Saturday, August 23, 2014

In Whose Book, Fellas?

Maoist chairman Pushpa Kamal Dahal seems most aggrieved from the recently published memoirs of General Rukmangad Katawal.
The former supreme commander of the “People’s Liberation Army” has used at least two occasions in public to demolish the credibility of the former Nepal Army chief. Like most people on the defensive, though, Dahal has focused less on the substance of the general’s revelations.
At an institutional level, the bad blood between the two can easily be surmised. The army could not defeat the Maoists, nor could the rebels vanquish the state. Yet Dahal emerged stepped into the public spotlight in 2006 as if he had won the world. The hatred he spewed against generations of soldiers, in the presence of the prime minister and all senior democratic leaders, could not have been easily forgotten by anyone familiar with the force.
At a political level, Dahal lost the premiership because of his failure to see through his decision to sack Gen. Katawal for insubordination. The general, who opens with a gripping narrative of that episode, portrays his complicated relationship with Dahal.
But that is a side story to the vigorous defense of the military Gen. Katawal mounts. To those who sought to establish a philosophical and practical equivalency between the state and rebel armies, Katawal makes a key point: the military was intent on pressuring the Maoists to join the political process, whereas the rebels were going for the kill. The guerillas inflicted massive losses on the soldiers and state, but the conventional army always held the ground.
Amid this stalemate, the political process took center stage, laced with the unsentimental rigors of geopolitics. Thus, a movement that began with objective of ending ‘autocratic monarchy’ ended up ushering in a republic.
Katawal’s reminiscences on the disparate personalities involved in that process are revealing. For instance, it’s hard to believe that Prime Minister Girija Prasad Koirala, miffed by the Maoists, would urge Gen. Katawal to take over. But that goes with the genre.

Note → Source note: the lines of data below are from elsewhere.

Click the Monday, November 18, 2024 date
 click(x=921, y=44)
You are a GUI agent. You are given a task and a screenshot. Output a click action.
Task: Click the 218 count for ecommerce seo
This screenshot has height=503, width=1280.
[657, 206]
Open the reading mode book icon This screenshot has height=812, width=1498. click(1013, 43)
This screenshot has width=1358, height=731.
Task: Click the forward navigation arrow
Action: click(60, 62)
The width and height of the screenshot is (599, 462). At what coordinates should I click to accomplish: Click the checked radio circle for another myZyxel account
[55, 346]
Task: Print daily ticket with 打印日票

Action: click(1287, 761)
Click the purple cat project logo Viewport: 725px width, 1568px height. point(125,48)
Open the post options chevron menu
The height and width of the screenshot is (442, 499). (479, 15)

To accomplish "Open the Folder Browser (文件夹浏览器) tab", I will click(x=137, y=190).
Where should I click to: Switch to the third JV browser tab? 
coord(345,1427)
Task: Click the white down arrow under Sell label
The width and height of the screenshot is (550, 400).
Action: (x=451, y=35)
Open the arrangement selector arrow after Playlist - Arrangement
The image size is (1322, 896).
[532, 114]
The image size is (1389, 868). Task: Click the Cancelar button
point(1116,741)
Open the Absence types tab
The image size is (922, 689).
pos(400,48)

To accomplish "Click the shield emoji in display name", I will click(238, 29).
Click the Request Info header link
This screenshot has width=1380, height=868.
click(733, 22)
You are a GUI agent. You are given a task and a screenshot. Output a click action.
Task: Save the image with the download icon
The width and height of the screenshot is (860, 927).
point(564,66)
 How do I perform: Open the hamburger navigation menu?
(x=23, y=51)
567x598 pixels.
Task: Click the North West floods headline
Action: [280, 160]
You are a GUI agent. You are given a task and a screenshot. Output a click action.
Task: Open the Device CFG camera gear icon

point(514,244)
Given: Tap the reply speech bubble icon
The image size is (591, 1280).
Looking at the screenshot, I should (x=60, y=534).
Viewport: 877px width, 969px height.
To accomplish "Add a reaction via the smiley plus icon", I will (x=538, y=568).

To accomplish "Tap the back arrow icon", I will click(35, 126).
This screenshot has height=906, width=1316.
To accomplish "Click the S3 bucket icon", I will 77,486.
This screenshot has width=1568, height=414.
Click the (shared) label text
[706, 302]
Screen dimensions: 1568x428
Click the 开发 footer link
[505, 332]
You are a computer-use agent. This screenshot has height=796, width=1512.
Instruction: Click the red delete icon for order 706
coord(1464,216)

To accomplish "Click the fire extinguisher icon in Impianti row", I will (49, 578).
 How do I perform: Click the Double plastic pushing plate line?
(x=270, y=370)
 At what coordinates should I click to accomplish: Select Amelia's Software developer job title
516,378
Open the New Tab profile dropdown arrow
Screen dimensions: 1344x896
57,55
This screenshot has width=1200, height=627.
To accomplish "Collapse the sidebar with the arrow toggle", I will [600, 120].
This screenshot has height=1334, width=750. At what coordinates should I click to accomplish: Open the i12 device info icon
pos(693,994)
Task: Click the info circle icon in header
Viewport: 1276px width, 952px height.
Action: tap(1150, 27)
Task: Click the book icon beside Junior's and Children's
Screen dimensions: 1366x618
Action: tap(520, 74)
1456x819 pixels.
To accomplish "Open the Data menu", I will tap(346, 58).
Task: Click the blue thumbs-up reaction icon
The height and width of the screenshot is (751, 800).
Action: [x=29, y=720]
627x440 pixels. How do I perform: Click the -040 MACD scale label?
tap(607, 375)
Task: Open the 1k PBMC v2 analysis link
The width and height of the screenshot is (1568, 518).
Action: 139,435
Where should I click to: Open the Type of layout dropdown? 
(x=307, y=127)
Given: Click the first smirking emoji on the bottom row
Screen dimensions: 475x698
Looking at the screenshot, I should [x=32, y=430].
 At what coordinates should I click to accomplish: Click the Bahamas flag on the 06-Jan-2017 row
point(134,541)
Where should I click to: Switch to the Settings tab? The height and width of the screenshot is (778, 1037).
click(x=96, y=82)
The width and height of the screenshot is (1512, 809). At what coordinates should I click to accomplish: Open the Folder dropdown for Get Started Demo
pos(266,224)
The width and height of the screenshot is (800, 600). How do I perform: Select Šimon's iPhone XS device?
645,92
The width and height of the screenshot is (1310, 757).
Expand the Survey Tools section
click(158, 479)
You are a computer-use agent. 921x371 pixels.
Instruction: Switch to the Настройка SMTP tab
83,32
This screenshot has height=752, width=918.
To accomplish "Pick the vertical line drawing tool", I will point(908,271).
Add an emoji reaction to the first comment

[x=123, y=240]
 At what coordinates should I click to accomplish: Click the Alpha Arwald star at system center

On Katawal’s pages, Dahal emerges in the same way he has been seen in public. At times, daring, flexible, blustery, obsequious and adamant – in no particular order. Clearly, his self-described ‘chemistry’ with Katawal was a compulsion of the times. Since it’s Katawal’s book, the general gets the last word on Dahal’s moves and motivations. And Dahal has every right to resent Katawal’s characterization. Case closed.
But Dahal took a curious route to press his case. He castigated the general as despicable and unreliable for having ditched the monarchy.
On that score, Katawal makes fascinating revelations beginning from his first contact with King Mahendra in his home district and subsequent arrival in Kathmandu for studies under royal sponsorship.
Over the years, his admirers and detractors stretched that instance of royal sponsorship into something akin to enduring royal guardianship. But Katawal, who by chance had ended up in King Mahendra’s office on the eve of the 1960 royal takeover with barely an inkling of what was about to happen, never met Queen and later Queen Mother Ratna. He was hardly a palace boy, by that reckoning.
The country didn’t know that when Katawal rose to the top and the monarchy was in its last gasps. The national focus was on how the army – traditionally loyal to the palace – would react to the push for republicanism under a general the public deemed was all but a brother to the suspended king.
In an effort to save the monarchy, Katawal, among other things, pushed the idea of enthroning a ‘baby king’. King Gyanendra rejected that outright. (“Over my dead body,” the general quotes the monarch as saying.)
Katawal doesn’t say so explicitly, but he seemed hurt by the royal snub. Maila Baje always felt King Gyanendra had a point: You can choose between a king and a president. But you can’t choose who you want as king.
Although he emerges as a strong monarchist still – at least within the demands of Nepal’s geo-strategic precariousness – Katawal quotes Nepali politicians as well as foreign diplomats casting aspersions on the ex-monarch’s personality and predilections. His general characterization of King Gyanendra’s rule is not flattering.
Did the king drag the army along kicking and screaming on February 1, 2005? Or did the generals advise the king of their ability to take control of the situation sufficiently to put the political process on track? Katawal maintains there were two armies – the palace guard and regular force. If the national army headquarters could not prevent that infringement on its jurisdiction and scope, then all his talk about professionalism becomes moot.
Those who wonder why the palace would want to keep GHQ at arm’s length might want to go a little back in history. Our army takes pride in its roots in the national unification campaign of Prithvi Narayan Shah. Yet, decades later, when a junior officer seized power and managed to monopolize it within his immediate family for over a century, keeping successive kings virtual prisoners in the palace, the army continued to back the usurpers. Surely, Dahal knows that the army-monarchy debate transcends the Katawal-Mahendra dimension. There were other ways he could have rebutted Katawal’s version of current history – including announcing that he would write his own book.
And even if the general did betray the palace and side with the republicans, shouldn’t Dahal be hailing Katawal?